From stinky streets to the stench of the Battle of Waterloo, a multi-skilled team of experts is setting out to recreate the smell of Europe's past, which will be shared with museums across the continent. (Shutterstock/ Laborant)
From stinky streets to the stench of the Battle of Waterloo, a multi-skilled team of experts is setting out to recreate the smell of Europe's past, which will be shared with museums across the continent.
The ODEUROPA project will look to identify, describe and recreate the aromas that wafted across the continent from the 16th to the early 20th century.
Experts say every period in history has its own smell, from when agriculture was the mainstay of society, to the factories of industrialization and the creep of urbanization.
William Tullett, a smell historian from Anglia Ruskin University in eastern England and a member of the ODEUROPA team, said he hoped the archive would bring new insights and transport the public into a bygone era.
"The one thing the public is interested in about the past is what it was like to be there," he told AFP.
"I think it will give people a more intimate experience of the past but it will also encourage people to think about the smells around them today."
The 2.8 million euro (2.5 million pound, $3.3 million) project will see the key smells from more than 400 years of European life shared at museums across the continent.
Artificial intelligence will also be used to trawl through literature in seven languages and works of art across the centuries for references to odor.
The archive will be available to the public on the internet through the world's first historical encyclopedia of scent.
Read also: What makes something smell good or bad?
Protected for posterity
Some museums have already incorporated scents from the past into exhibits, such as the smells of World War I trenches at London's Imperial War Museum or the recreated aromas of a Viking settlement at the Jorvik Viking Centre in York.
For this project, ODEUROPA has brought together experts and academics from universities and institutes in the Netherlands, Germany, Italy, France and Slovenia as well as Britain to discover how scents have molded communities and traditions.
"Smells shape our experience of the world, yet we have very little sensory information about the past," said Inger Leemans, the project lead and a professor of cultural history at Vrije Universiteit Amsterdam.
"We want to teach the computer to see a smell," added Peter Bell, a professor of digital humanities at the University of Erlangen-Nuremberg in Germany.
"Our goal is to develop a 'computer nose' able to trace scents and olfactory experiences."
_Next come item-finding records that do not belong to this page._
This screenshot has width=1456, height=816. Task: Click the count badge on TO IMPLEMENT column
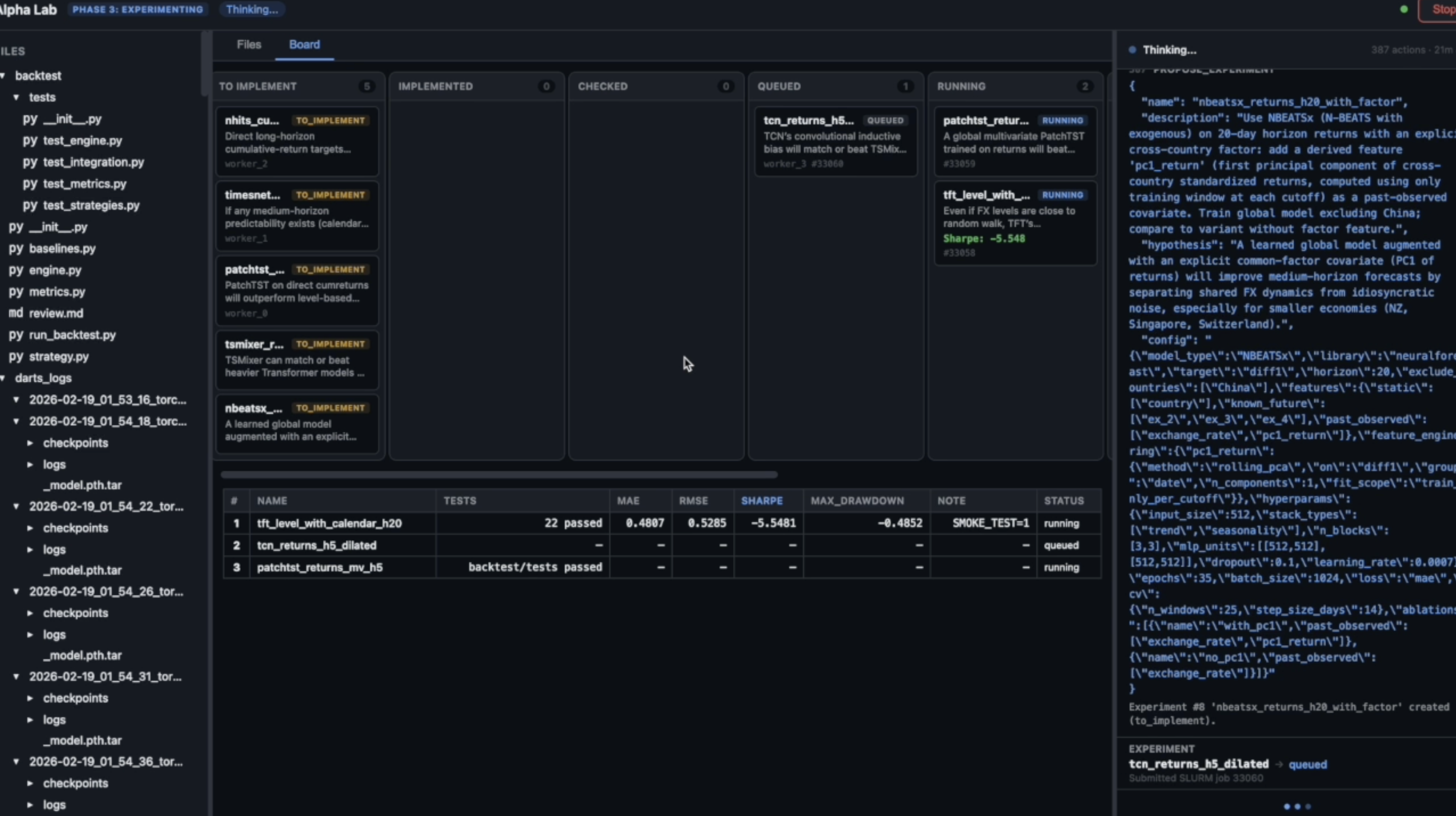click(367, 86)
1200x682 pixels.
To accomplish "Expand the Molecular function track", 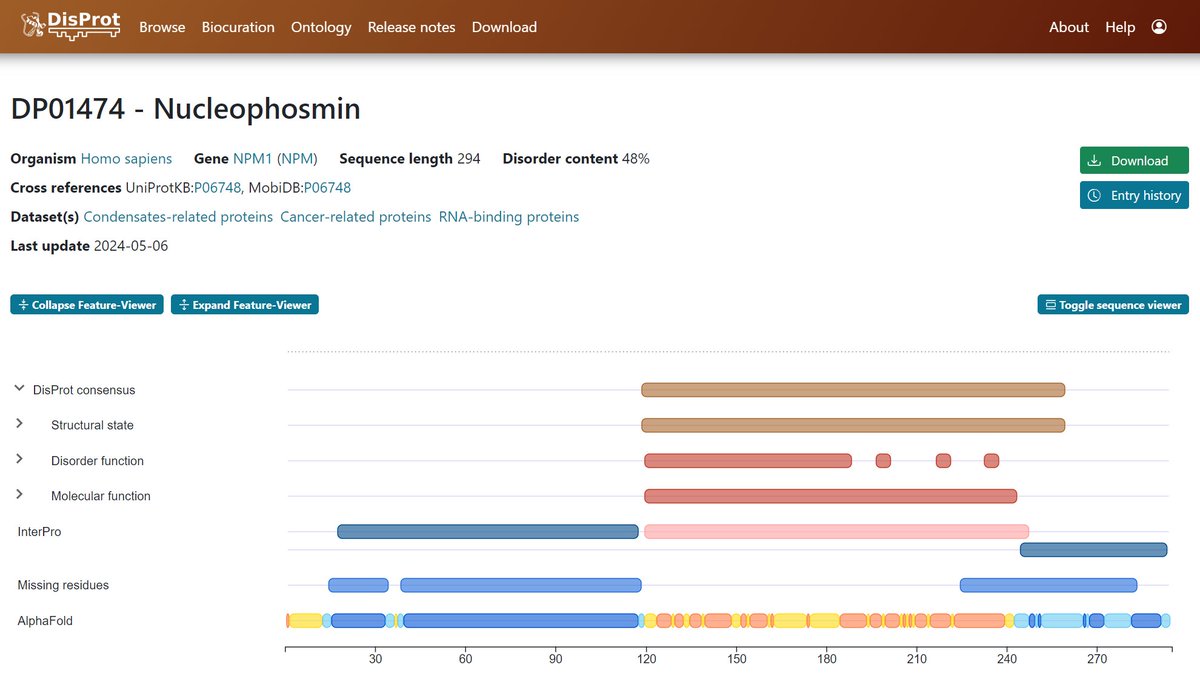I will point(18,495).
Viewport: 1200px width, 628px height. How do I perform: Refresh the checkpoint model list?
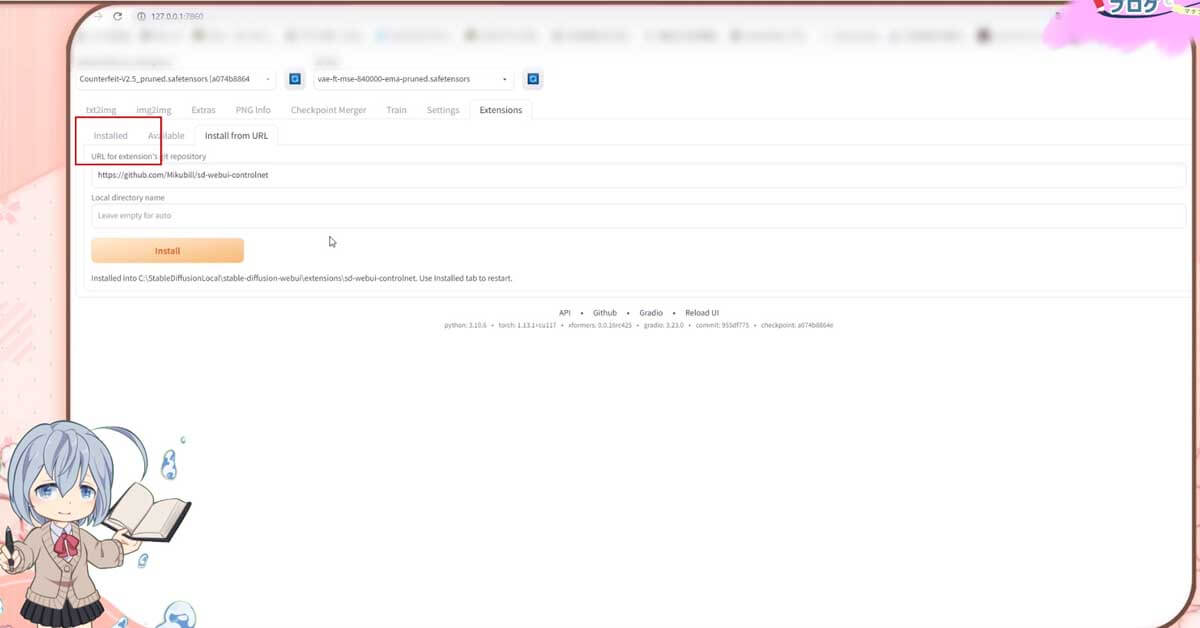pos(294,79)
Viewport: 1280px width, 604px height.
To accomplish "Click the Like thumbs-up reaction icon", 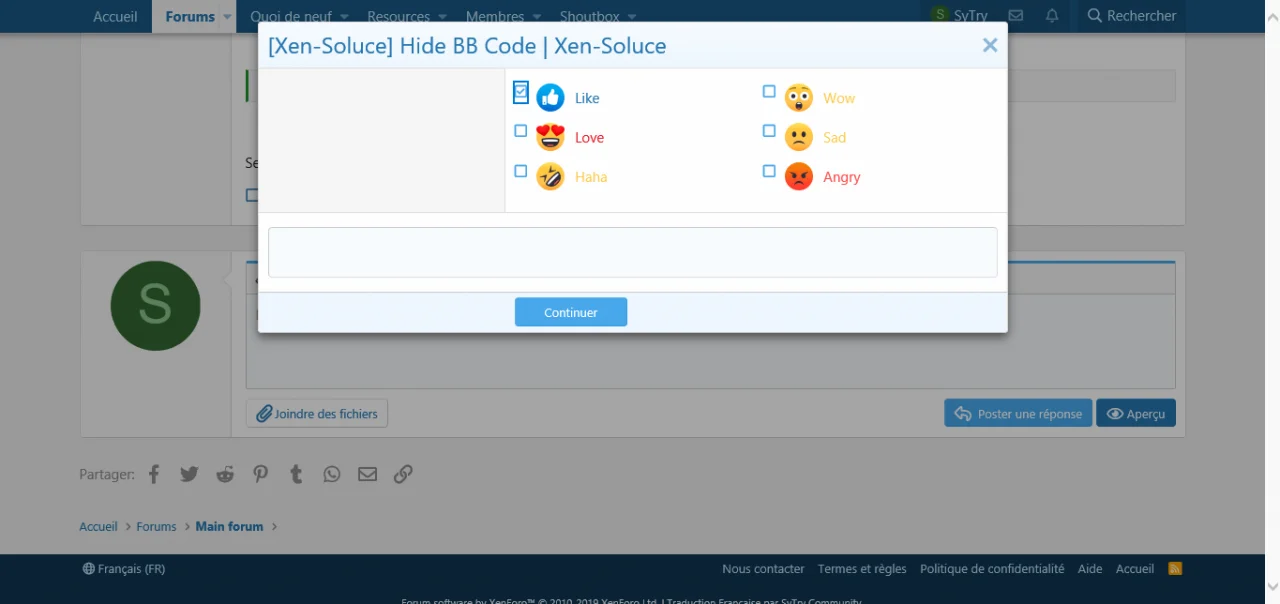I will (550, 98).
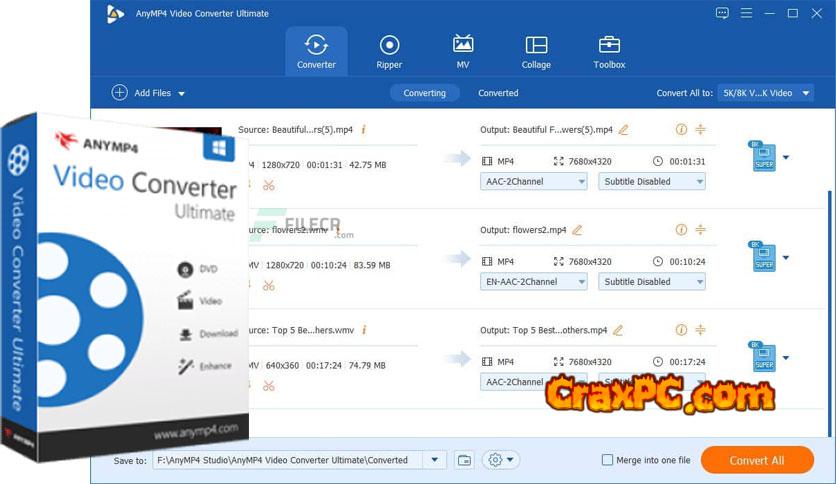Click the split icon beside the first output

coord(700,130)
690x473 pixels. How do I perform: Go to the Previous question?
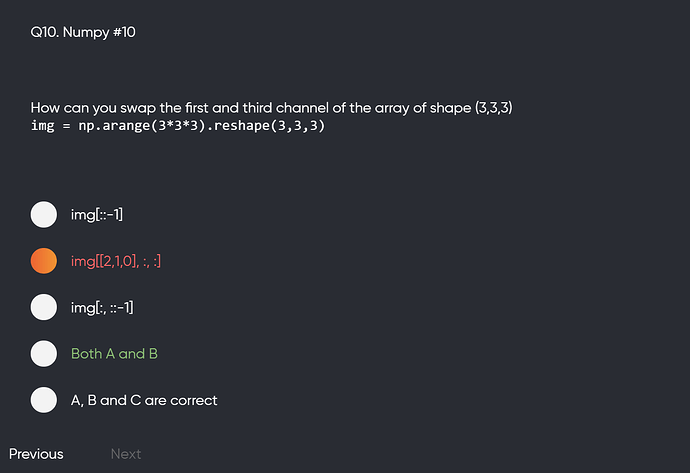(x=36, y=454)
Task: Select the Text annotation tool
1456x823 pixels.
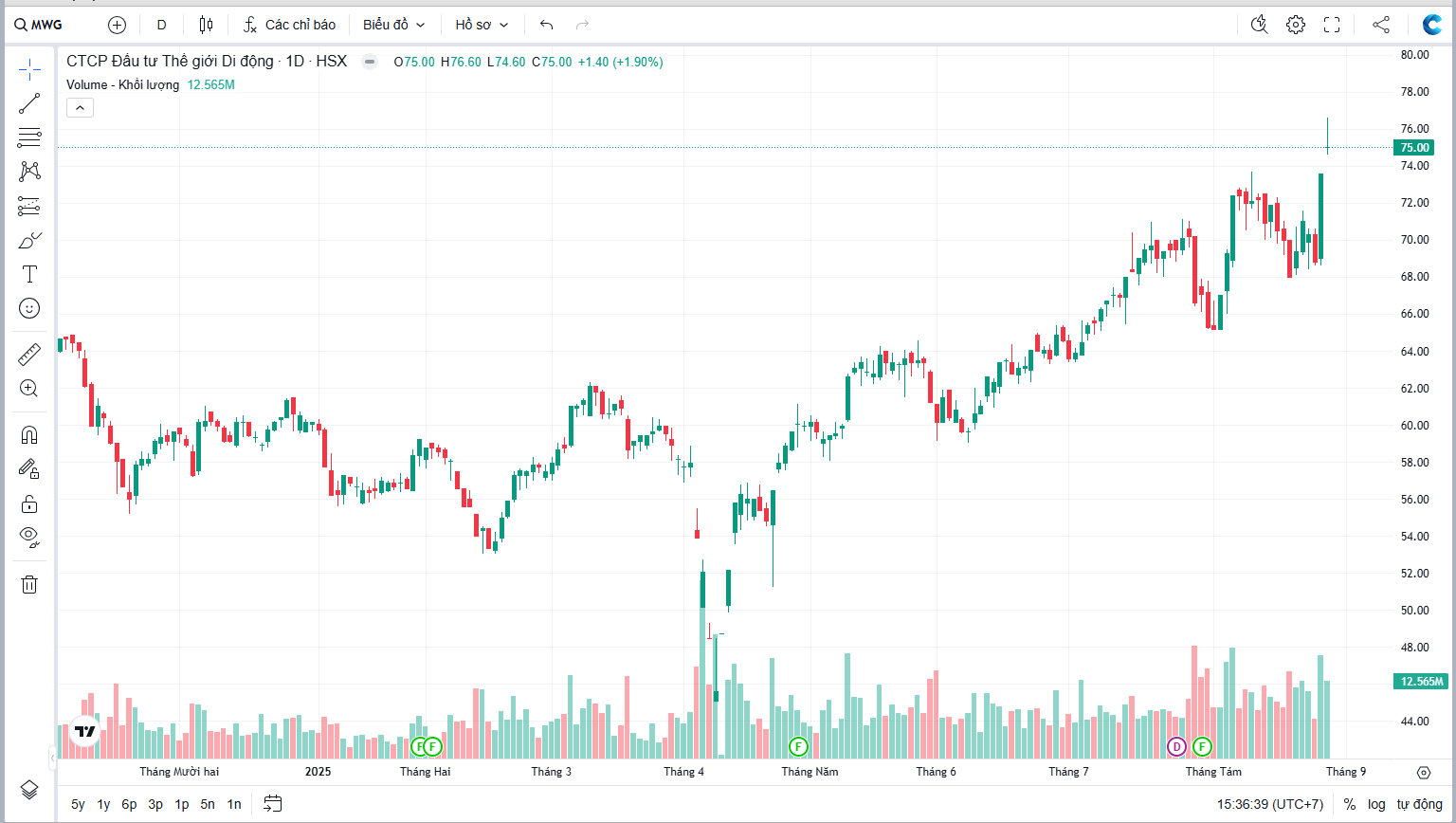Action: (29, 274)

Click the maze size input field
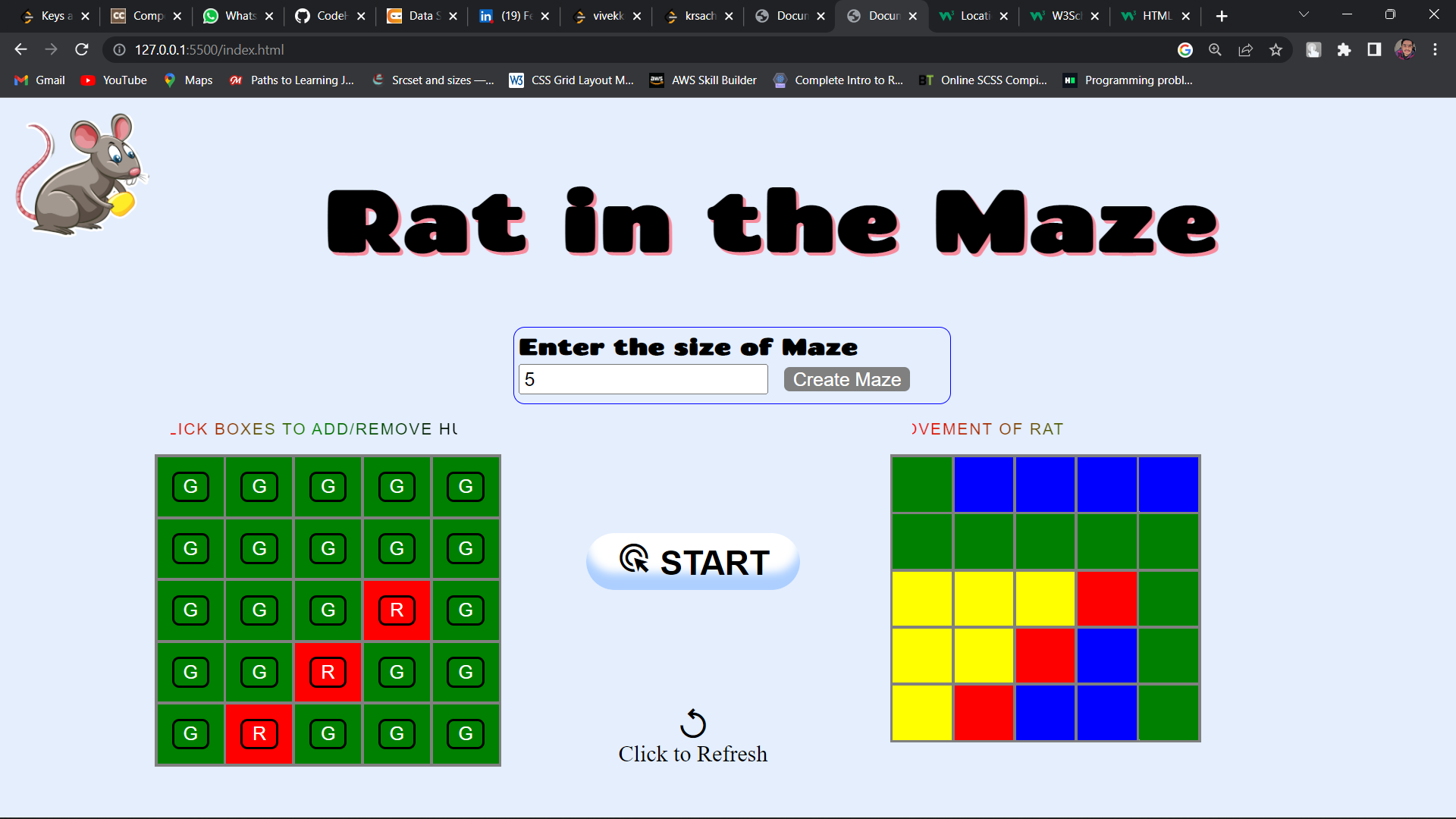pyautogui.click(x=642, y=379)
Tullet said the project would take in simple smells, like rosemary, which in the 16th century people believed could protect them from plague.
But it would also extend to the "smell-scape" of large-scale events like the Battle of Waterloo, which ended in defeat for Napoleon Bonaparte in 1815, and everything in between.
The project will pose the question of whether smells should be protected for posterity by organizations like UNESCO, the United Nations Educational, Scientific and Cultural Organization.
"One our core questions with this project is also can smells be understood as cultural heritage?" said Tullet.
"And if they can, can we preserve them and should we preserve them for the future?"